Benefits and Challenges of AI in Sleep Medicine

Young woman using healthcare app on smartphone to improve sleep while sitting on bed, getting ready to sleep.
Article Summary
  • Dr. Azizi Seixas contributed to a Journal of Clinical Sleep Medicine commentary on the use of AI in sleep medicine.
  • The authors see great potential for AI in clinical care, lifestyle improvements and public health assessments.
  • The authors warn AI must be implemented responsibly and without bias.

Artificial intelligence is influencing health and wellness, and sleep medicine is no exception.

A new commentary by Azizi Seixas, Ph.D., interim chair of the Department of Informatics and Health Data Science and associate professor of psychiatry and behavioral sciences at the University of Miami Miller School of Medicine, discusses how the assistive technology can help physicians diagnose sleep disorders, aid consumers and improve community health.

A Potentially Transformative Tool for Sleep

In the opinion piece published in the Journal of Clinical Sleep Medicine, Dr. Seixas joins sleep experts to argue that AI can be a transformative tool in the technology-driven specialty. But there are reasons for caution, as well.

“AI-enabled technology may provide opportunities to improve health care by increasing diagnostic consistency and increasing throughput. As with all medical tools, the benefits must be weighed with potential risks associated with using the tool,” the authors wrote.

Over two years, Dr. Seixas, who is co-lead for The American Academy of Sleep Medicine’s Artificial Intelligence (AI) in Sleep Medicine Committee, identified potential roles for AI based on published sleep studies and clinician and industry expert input. They outline strengths, weaknesses, opportunities and threats for three major areas: clinical care, lifestyle and population health.

Improving Diagnoses, Optimizing Care

AI in the clinical setting can streamline care, monitor patients remotely and help improve the accuracy of sleep diagnoses. It could help doctors identify people at high risk for sleep disorders and minimize or prevent poor outcomes.

Dr. Azizi Seixas
Dr. Azizi Seixas and colleagues see great potential for AI in sleep medicine as long as its implementation is accompanied by sound regulation.

In terms of lifestyle factors, AI could optimize and tailor sleep recommendations based on data from wearable devices and smartphone applications. AI-generated feedback and analysis could also help educate patients about sleep quality and promote healthier habits.

The more profound impact could come from population-level insights. The technology can process large amounts of data and recognize trends and patterns on a community level. Public health officials could use that big-data synthesis to develop policies to improve sleep and the overall health of large groups.

AI to Assist, Not Replace

The commentary calls for AI to assist, but not replace, sleep experts. The authors emphasize developing AI algorithms free of bias, which depends in large part on the data upon which it is trained and deployed. Integrating AI into existing clinical systems remains an unanswered question. It should be intuitive and counteract rather than contribute to clinician burnout, Dr. Seixas and colleagues noted.

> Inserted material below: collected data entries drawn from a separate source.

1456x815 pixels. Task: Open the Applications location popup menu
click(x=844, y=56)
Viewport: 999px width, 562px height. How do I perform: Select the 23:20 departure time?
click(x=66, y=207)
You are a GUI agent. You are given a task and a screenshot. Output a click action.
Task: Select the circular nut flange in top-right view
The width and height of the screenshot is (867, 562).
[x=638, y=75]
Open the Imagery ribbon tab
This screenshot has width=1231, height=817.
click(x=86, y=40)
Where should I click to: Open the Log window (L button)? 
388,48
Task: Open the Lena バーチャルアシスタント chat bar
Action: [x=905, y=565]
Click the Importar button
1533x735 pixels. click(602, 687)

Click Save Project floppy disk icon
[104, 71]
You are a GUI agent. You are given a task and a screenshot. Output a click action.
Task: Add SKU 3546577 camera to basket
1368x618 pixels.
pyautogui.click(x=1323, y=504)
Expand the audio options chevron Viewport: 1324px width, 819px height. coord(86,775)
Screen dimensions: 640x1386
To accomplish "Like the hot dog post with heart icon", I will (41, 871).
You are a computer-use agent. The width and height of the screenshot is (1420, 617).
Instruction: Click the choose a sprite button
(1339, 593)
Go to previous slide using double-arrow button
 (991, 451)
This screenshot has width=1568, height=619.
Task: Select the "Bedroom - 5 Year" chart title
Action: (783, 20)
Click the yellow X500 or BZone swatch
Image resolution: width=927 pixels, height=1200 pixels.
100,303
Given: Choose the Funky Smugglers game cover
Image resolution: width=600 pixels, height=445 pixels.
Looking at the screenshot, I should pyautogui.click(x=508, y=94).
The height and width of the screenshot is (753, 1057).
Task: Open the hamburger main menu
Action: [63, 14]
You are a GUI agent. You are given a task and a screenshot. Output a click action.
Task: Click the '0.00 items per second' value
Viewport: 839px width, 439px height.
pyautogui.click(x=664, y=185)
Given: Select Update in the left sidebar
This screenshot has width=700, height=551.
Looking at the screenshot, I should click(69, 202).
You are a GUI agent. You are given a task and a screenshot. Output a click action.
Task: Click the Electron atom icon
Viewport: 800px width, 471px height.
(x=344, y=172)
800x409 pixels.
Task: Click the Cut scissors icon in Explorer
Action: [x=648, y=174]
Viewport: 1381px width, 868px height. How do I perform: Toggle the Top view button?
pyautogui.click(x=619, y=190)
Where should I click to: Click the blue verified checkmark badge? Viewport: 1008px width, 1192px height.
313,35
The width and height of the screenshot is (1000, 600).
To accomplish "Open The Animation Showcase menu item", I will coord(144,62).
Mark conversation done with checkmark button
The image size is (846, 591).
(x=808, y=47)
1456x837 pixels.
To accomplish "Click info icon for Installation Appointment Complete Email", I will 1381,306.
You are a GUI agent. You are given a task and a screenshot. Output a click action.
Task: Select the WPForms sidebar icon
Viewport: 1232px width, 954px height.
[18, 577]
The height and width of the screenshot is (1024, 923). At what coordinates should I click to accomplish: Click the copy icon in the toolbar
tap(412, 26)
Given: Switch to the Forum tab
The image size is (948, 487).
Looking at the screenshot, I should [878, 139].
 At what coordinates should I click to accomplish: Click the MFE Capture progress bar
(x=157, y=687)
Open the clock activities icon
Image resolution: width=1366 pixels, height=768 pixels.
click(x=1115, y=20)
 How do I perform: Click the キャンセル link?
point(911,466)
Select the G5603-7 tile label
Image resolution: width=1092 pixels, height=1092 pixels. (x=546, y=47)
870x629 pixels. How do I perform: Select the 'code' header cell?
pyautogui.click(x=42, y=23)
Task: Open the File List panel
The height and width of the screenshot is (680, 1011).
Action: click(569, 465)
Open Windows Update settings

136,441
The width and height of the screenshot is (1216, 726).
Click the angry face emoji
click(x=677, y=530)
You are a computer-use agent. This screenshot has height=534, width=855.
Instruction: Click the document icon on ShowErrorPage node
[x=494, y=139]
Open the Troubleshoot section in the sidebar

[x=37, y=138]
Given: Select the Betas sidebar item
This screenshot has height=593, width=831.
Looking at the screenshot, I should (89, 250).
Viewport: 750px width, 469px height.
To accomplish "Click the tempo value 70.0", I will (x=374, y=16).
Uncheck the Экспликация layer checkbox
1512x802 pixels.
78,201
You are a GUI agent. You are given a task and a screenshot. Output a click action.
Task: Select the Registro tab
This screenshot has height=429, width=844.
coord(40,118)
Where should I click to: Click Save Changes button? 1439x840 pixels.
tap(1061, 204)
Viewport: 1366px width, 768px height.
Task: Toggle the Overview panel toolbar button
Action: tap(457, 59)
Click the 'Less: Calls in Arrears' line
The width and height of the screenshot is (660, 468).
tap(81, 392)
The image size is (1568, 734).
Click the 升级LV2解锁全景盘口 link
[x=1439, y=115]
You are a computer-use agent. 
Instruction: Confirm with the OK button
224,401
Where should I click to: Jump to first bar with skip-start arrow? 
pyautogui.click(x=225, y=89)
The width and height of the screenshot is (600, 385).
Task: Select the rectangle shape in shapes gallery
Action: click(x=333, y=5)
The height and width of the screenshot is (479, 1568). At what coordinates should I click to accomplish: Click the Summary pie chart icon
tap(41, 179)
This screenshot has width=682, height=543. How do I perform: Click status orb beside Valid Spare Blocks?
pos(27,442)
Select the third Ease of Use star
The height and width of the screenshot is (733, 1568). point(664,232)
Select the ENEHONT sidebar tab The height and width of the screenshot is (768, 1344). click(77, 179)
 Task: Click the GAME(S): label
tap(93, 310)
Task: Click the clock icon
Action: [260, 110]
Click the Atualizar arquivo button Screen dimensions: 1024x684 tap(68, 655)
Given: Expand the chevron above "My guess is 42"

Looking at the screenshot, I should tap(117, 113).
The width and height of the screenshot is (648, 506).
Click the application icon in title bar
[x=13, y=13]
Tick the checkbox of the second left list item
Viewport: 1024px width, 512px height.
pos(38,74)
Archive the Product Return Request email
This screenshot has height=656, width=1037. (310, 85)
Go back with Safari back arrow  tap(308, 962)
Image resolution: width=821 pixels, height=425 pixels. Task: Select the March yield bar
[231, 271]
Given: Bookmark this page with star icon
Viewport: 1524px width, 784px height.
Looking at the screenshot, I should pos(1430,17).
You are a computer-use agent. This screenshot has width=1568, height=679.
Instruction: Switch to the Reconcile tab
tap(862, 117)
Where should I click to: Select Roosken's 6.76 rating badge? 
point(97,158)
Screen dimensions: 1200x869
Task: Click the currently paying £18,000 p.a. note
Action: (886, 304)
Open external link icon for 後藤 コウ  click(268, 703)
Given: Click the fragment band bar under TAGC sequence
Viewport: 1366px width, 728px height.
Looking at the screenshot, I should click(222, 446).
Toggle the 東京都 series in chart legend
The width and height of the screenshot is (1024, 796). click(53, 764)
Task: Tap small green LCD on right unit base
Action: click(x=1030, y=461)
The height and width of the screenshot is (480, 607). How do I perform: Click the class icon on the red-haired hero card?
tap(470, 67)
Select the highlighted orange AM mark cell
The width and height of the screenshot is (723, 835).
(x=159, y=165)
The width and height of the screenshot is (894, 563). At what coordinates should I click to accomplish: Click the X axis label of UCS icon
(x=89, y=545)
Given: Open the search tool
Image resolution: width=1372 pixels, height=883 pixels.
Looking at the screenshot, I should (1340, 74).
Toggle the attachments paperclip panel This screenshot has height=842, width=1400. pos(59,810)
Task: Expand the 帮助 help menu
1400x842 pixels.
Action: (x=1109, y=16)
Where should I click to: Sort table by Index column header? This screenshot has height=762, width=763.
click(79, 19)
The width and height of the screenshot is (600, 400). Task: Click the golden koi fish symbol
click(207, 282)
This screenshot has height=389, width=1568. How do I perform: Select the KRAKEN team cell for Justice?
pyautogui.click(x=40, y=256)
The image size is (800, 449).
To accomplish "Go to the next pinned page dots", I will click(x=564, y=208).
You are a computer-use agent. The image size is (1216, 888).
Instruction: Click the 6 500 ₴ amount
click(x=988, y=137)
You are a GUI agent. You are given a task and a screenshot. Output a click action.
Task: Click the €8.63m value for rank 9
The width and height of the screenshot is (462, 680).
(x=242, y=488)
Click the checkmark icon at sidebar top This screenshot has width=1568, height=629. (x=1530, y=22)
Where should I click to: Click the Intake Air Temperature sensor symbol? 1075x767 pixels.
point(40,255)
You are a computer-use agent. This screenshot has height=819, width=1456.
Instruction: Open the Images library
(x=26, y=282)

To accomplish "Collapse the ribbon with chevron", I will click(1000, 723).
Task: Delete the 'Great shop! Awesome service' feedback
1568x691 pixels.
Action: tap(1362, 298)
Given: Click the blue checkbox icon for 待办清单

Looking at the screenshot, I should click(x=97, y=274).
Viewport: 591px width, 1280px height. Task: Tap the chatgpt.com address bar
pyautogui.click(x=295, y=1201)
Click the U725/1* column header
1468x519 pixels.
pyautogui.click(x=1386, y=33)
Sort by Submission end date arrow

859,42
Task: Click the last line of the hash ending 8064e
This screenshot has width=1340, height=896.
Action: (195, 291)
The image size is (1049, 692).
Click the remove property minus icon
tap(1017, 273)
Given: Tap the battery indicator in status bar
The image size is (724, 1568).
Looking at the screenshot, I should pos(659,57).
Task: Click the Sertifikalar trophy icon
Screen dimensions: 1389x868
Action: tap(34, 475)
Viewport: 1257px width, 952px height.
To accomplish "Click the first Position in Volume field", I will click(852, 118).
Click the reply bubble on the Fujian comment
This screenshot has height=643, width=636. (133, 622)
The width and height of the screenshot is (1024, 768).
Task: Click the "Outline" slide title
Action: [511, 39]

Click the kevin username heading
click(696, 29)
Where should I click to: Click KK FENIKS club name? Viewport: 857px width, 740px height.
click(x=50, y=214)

Patient privacy and data transparency remain paramount. Providers must comprehend the source of AI findings—its “black box algorithms”—so patients understand how the technology generated a diagnosis or treatment plan.

Proper regulation could help minimize risks without unnecessarily delaying its adoption, Dr. Seixas and colleagues wrote.

More research is needed to validate AI’s clinical performance in sleep medicine and to ensure it accurately assesses heterogeneous populations. In addition, successful integration of AI in sleep medicine will require cooperation amongst disparate stakeholders.

The authors wrote, “To harness AI’s full potential, it is crucial to educate our health care community about its capabilities and intricacies while fostering collaboration between researchers, health care professionals and industry stakeholders.”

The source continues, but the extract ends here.